頭をさげられたサラは驚いたように謙遜する。少し困り顔だ。
「いえいえ、偶然でしたもの。でも、クロエさんが無事でよかったですわ。それで、トライウルフたちを追い払った後に、怪我をしていたクロエさんを保護。私のうちまで運びましたの。これが、今までの経緯ですわ。それで、何故私がクロエさんの名前を知っているか、ですわね。」
サラはおもむろに立ち上がると、部屋の隅へと歩いて行った。クロエは座ったまま首を回し、サラを視線で追った。サラは部屋の隅に到達すると、そこにあった箪笥、その上に置いてあった紙を手に取った。
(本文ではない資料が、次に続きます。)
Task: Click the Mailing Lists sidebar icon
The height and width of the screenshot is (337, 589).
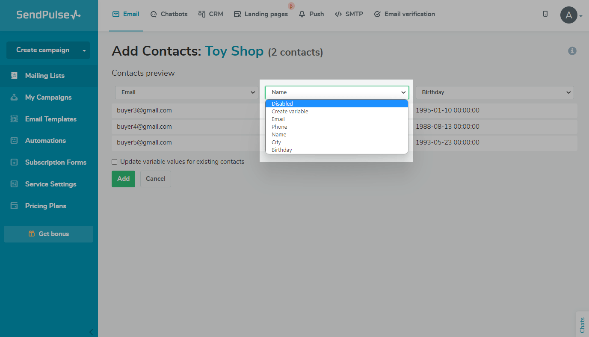Action: coord(14,75)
「クロエさんをこのうちへ連れてきたとき、クロエさんは体中傷だらけでしたの。たぶん、森の中を一心不乱に走ったからでしょうね。そのせいで身体のみならず着ていた服もボロボロになってましたわ。それで、無断で申し訳なかったのですが、服を脱がせてしまいましたの。」
サラがクロエに背を向けて語った。それはサラ自身、今にして思えば後ろめたい行為だったようで、その背中は少し小さく見える。
「(あぁ、だからボク服着てなかったんだ。ま、まぁ……、今のボクは女だし、サラさんも女だから問題はない、かな……?)」
しかし当のクロエはそこまで気にしていなかったようだ。この世界に来る前も、男同士であれば裸を見られても特に問題はないと考えていたクロエである。性別が変わっても同性なら問題はないと考えた。
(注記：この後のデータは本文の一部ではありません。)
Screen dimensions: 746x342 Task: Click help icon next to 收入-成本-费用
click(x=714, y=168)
「それに関しては、緊急事態でしたし、別に気にしてませんよ?」
「ほ、ほんとですの? 良かったですわ……。」
恐る恐る振り返ったサラが、安心したように大きく息を吐いて表情を崩した。そしてそのまま箪笥の上にあった紙を手に持ち、再び椅子へと戻る。
「えっと、何でしたっけ……? あぁ、クロエさんの名前を知ってる理由でしたわね。実は、クロエさんの着ていた服が珍しかったものでしたのでつい見ていたのですけど、その服からあるものが出てきましたの。」
サラが椅子に座り直した。話を聞いていたクロエの視線は、サラの持つ紙に集中する。その紙は見る限り、クロエがよく見たコピー用紙の類ではないようだ。少し古びたような印象を受ける紙だ。
「その……、話の流れから察するに、その紙? が入っていたんですか?」
「ええ、その通りですわ。どうぞ、『【魔力念話】より手紙』と言いますし、見てもらう方が早いですわ。」
サラはクロエへ、手にしていた紙を差し出して来た。クロエはそれを受けとる。手にした感触はやはりコピー用紙のようなツルツルした物ではなく、どちらかというと和紙のような天然繊維に近い。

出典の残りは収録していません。